Adding complexity is the fact that our company already had more than 800 employees and 3,500 customers. And to top it all off, I became CEO amid a global pandemic.

But I get by with a little help — not from my friends, but from my employees.

On my first day as CEO, during an all-staff meeting, I encouraged every single employee to send me an email to introduce themselves and share their advice for what they would do if they were in my shoes. I received hundreds of responses, which are helping me chart a course for our company that is informed by the experiences and advice of employees. 

As a CEO, I believe it’s critical to seek leadership advice from employees, and I highly recommend other leaders follow suit. Here’s why.

3 Reasons CEOs Should Ask Employees for Leadership Advice

  1. CEOs don't have all the answers.
  2. CEOs should be leaders, not managers.
  3. CEOs should set goals collaboratively.


CEO’s Don’t Have All the Answers

Although I have leadership experience, I’ve never believed I have all the answers. Rather, I’m a proponent of the “wisdom of crowds,” the notion James Surowiecki popularized in his book aptly named The Wisdom of Crowds. The idea is that large groups of people can be collectively smarter and better than individual experts at problem-solving and decision-making under the right circumstances.

As the new CEO, I knew I was joining a company whose employees have much more experience with, and expertise about, who we are than I do. They know our business inside and out, and they’re passionate about growing it. That’s why I followed up directly with the employees who emailed me, scheduling one-on-one meetings so we could discuss their ideas for how we can continue to build the best company possible. 

In these meetings, we talked about everything from product roadmap; to diversity, equity, and inclusion; to career frameworks and compensation — no topic was off limits.  

None of us operate in a bubble, so tapping into the collective wisdom of the people you work with can greatly benefit your company as well as your leadership abilities.
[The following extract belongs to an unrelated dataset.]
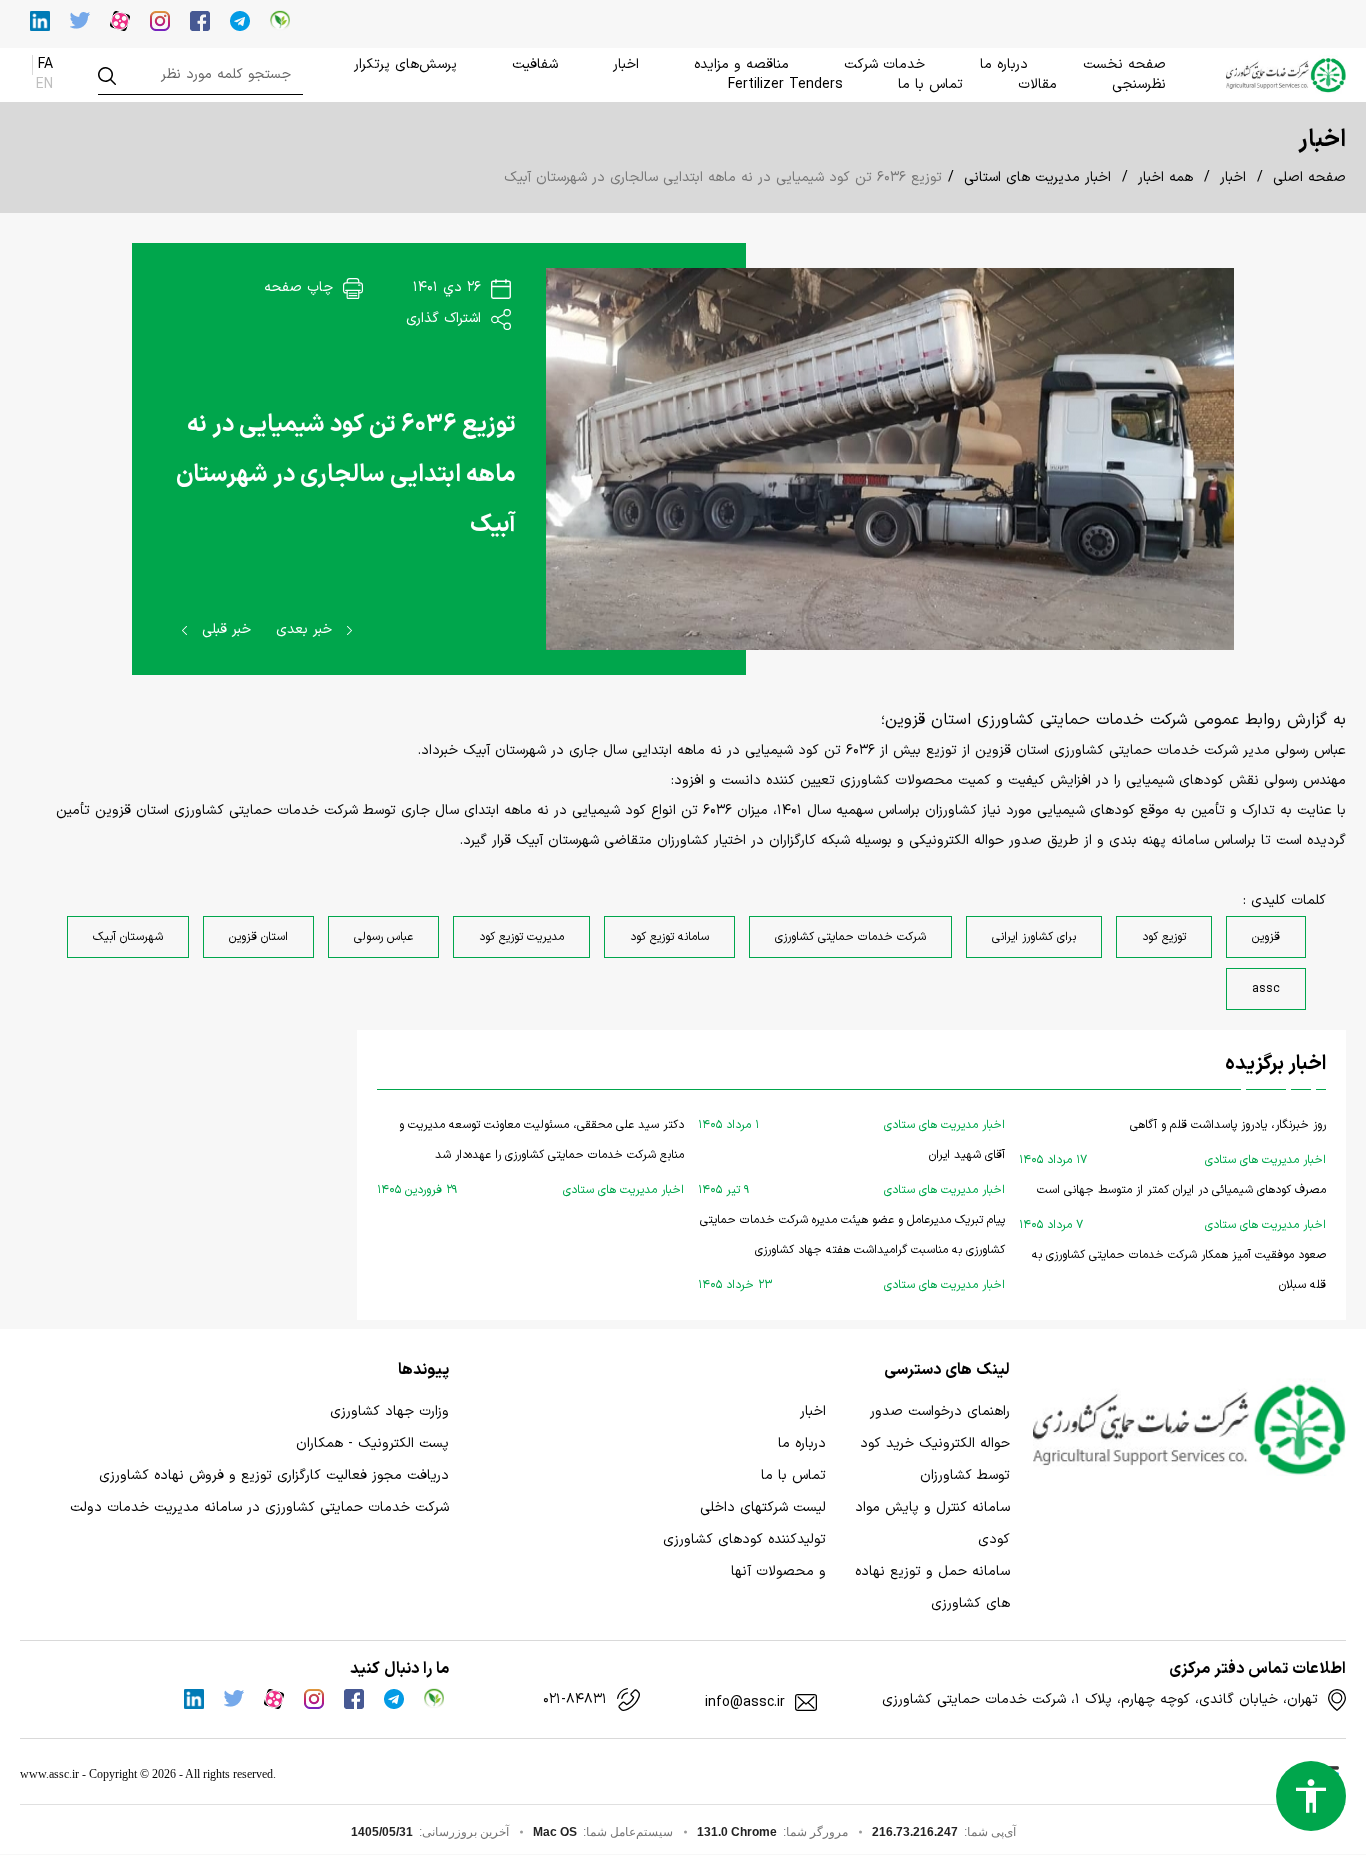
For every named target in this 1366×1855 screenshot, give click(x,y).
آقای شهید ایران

CEOs Should Be Leaders, Not Managers

My leadership style is rooted in the optimistic belief that in moving a company forward, point B is an inherently better place than point A. Getting there requires pressing for change, pushing the company to be better every single day. That’s the role of a CEO, and it’s the reason why CEOs must be leaders, not managers.

These two words are often used interchangeably, but it’s important to remember how they differ. A leader is like a lighthouse — a beacon that illuminates the path towards an endpoint or goal — while a manager plays an active role in getting you there. Leaders shed light on the important issues, helping their teams to see more clearly. Leaders press an agenda of change, while managers press an agenda of control. Leaders challenge the status quo, while managers maintain it.

But as a leader, you can’t challenge the status quo unless you understand it just as deeply as your employees, which is why you should seek their advice regularly.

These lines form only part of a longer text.